In the case of the Sikorsky design, which is also now being followed, at least the philosophy of it, by Lockheed--Lockheed has introduced two very, very interesting developments, the most important of which is the use of gyroscopic forces to enable a rigid rotor to be used rather than the flexible ones, which will be even easier to fold.

This tip-jet design reduces the number of maintained parts--bearings, arms, little pieces that can crack due to vibrations and other things that are very multitudinous in the complex rotor head of the ordinary helicopter, and it is these that are so expensive to maintain and so expensive to run--far above the estimates that any of us have made to date, and why subsidy is needed. We do see daylight coming, due to these new designs.

If I may venture to do so, I will take issue with Dr. Harold Brown, the Director of Defense Research and Engineering of the Department of Defense.

During hearings on V/STOL subjects in a House committee, he made some statements which I think are a little bit beyond what can be condoned at present. He states, for example, "You are 'always' going to have to pay something for the additional capability of taking off vertically." I don't agree with that, for this very simple reason: The extra weight of your vertical takeoff addition can almost every time, particularly on large aircraft, be met by the saving in weight of the landing gear, which does not have to be designed to crash into the ground at 200 miles an hour, but is designed to land like a feather, like a helicopter.

Senator MONRONEY. That is a very important point. Only an aircraft engineer would think of that.

Mr. LOENING. Further, in Dr. Brown's lecture, which I am quoting from, he says, "Therefore, you see that you are always going to be paying a penalty in weight on V/STOL." And then he states, "That penalty may get smaller, but it will never disappear."

I venture to suggest to Dr. Brown that the two words in the aviation vocabulary that lecturers and testimony witnesses on aviation had better keep away from are "always" and "never". The rapid history of aircraft improvement obsoletes them so quickly.

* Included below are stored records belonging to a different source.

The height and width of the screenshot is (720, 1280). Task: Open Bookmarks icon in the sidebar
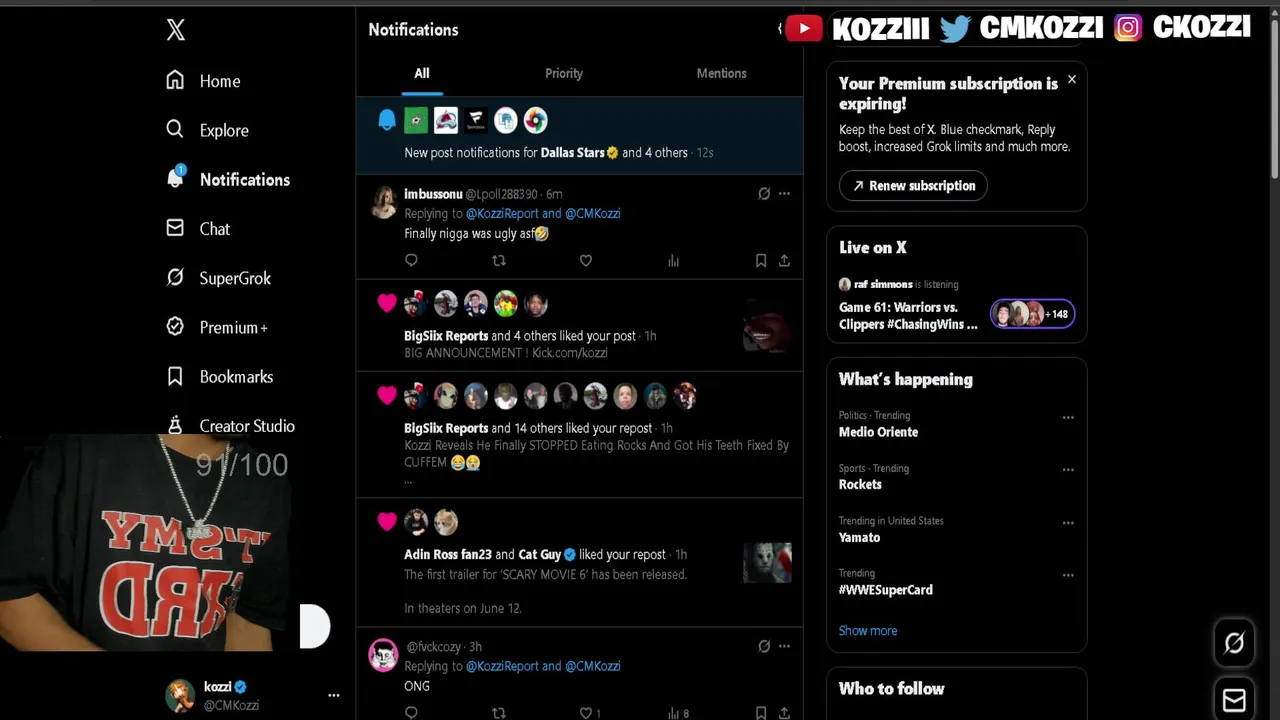(175, 376)
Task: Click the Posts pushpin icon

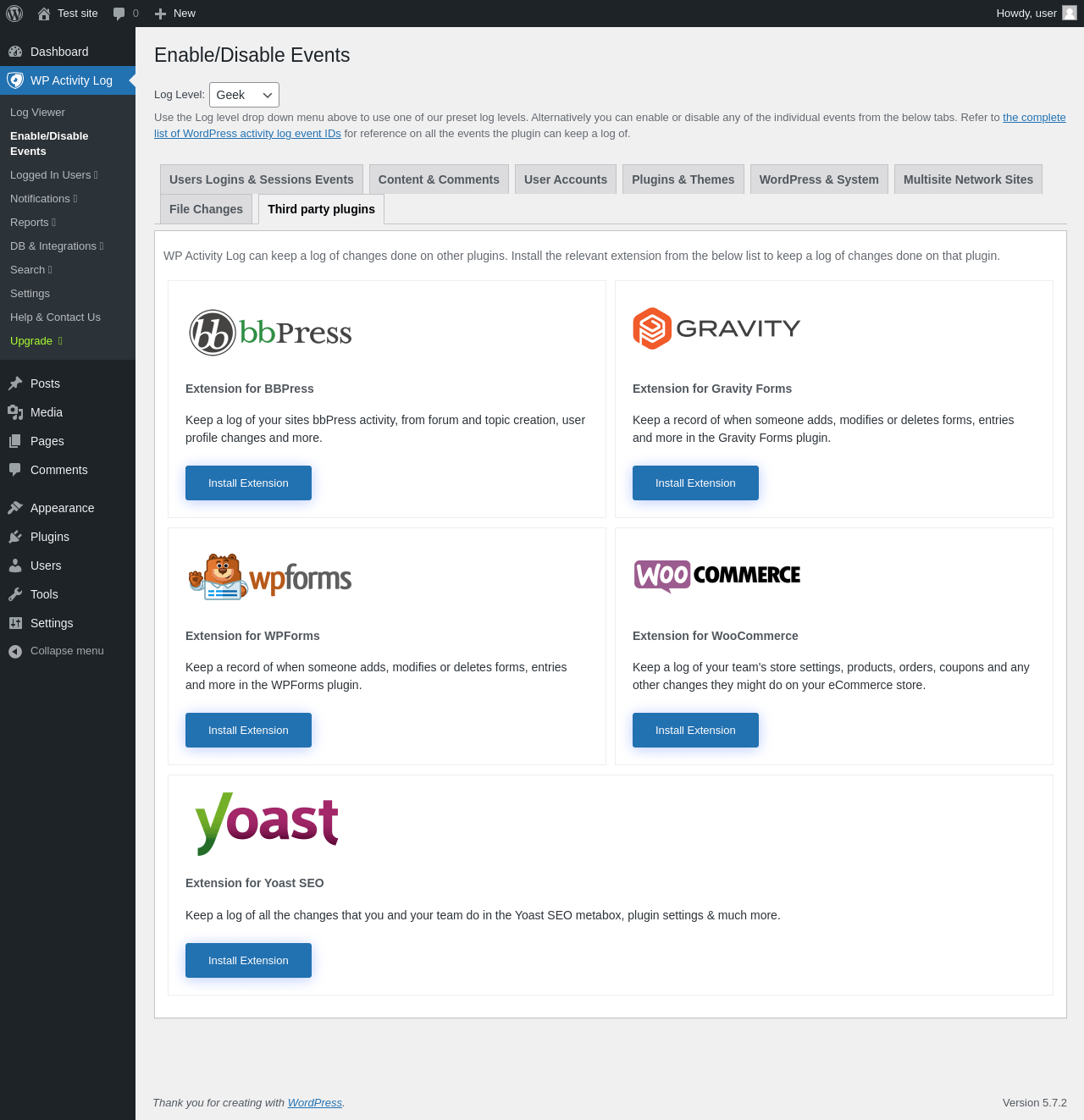Action: tap(15, 383)
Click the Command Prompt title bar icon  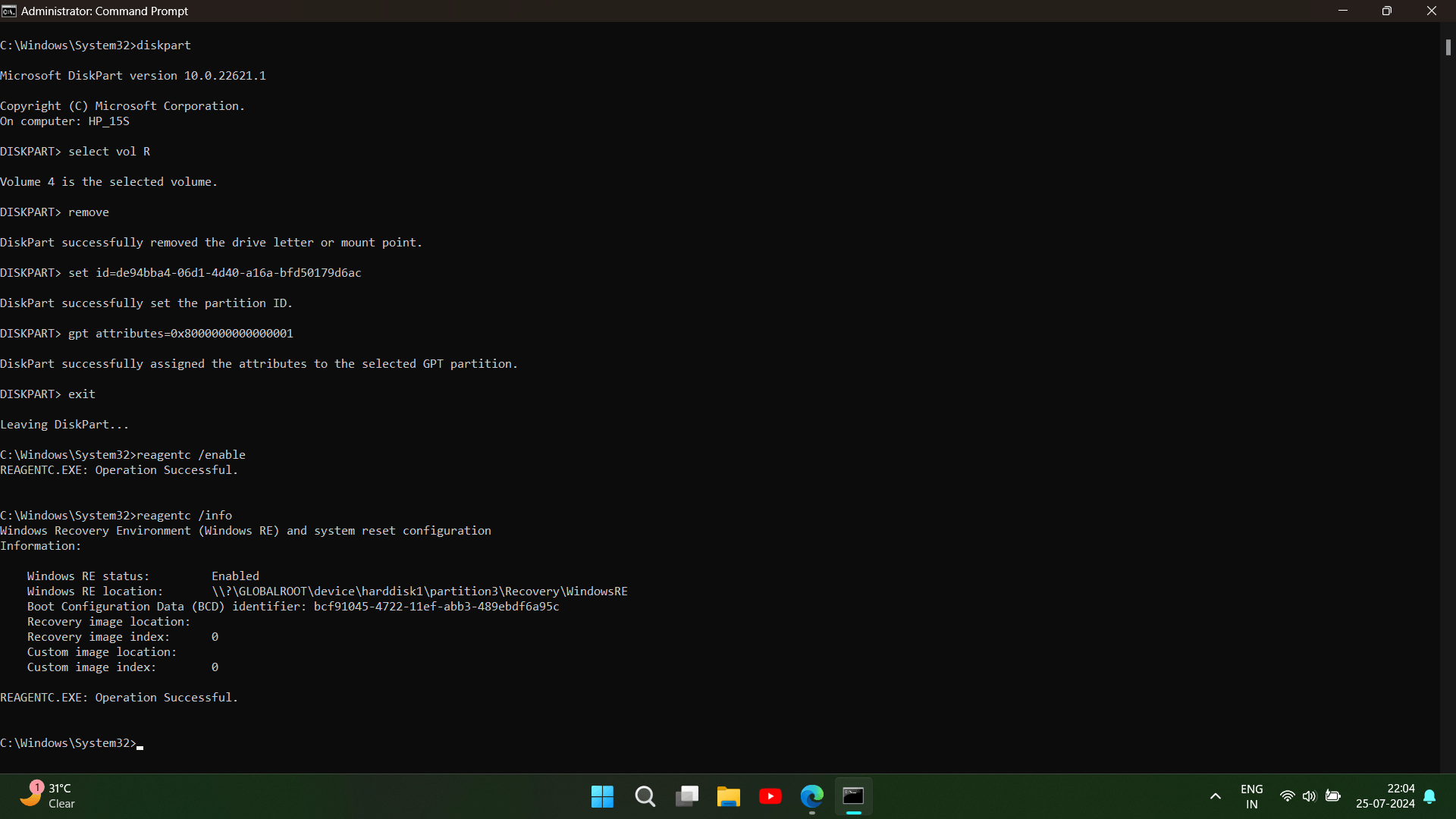9,11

Senator MONRONEY. Your point is well taken.

Mr. LOENING. The value of these helicopter airline services has been pretty well covered in what hearings I have heard today. I merely call to your attention the new issue of Verti-Flite in your library, which shows the naval military version of the same New York Airways V-107. The civil version of the 107, exactly the same, was built 21 months before any of these military helicopters were delivered to the Navy.

During these 21 months this Navy Copter, which at the moment of the photo is engaged off Vietnam in lifting important stores to a torpedo boat destroyer, which has a small helicopter landing pad on it, that plane includes 21 months of bug chasing, troubleshooting, and changes not by the dozens but literally by the hundreds, that were developed in the use of this exact type by New York Airways before the military even got its first delivery.

This has been stated, but I question whether it has been stated strongly enough yet. In other words, we can't say it too often, that the military has profited greatly by the experience and the learning curve of the commercial helicopter airways.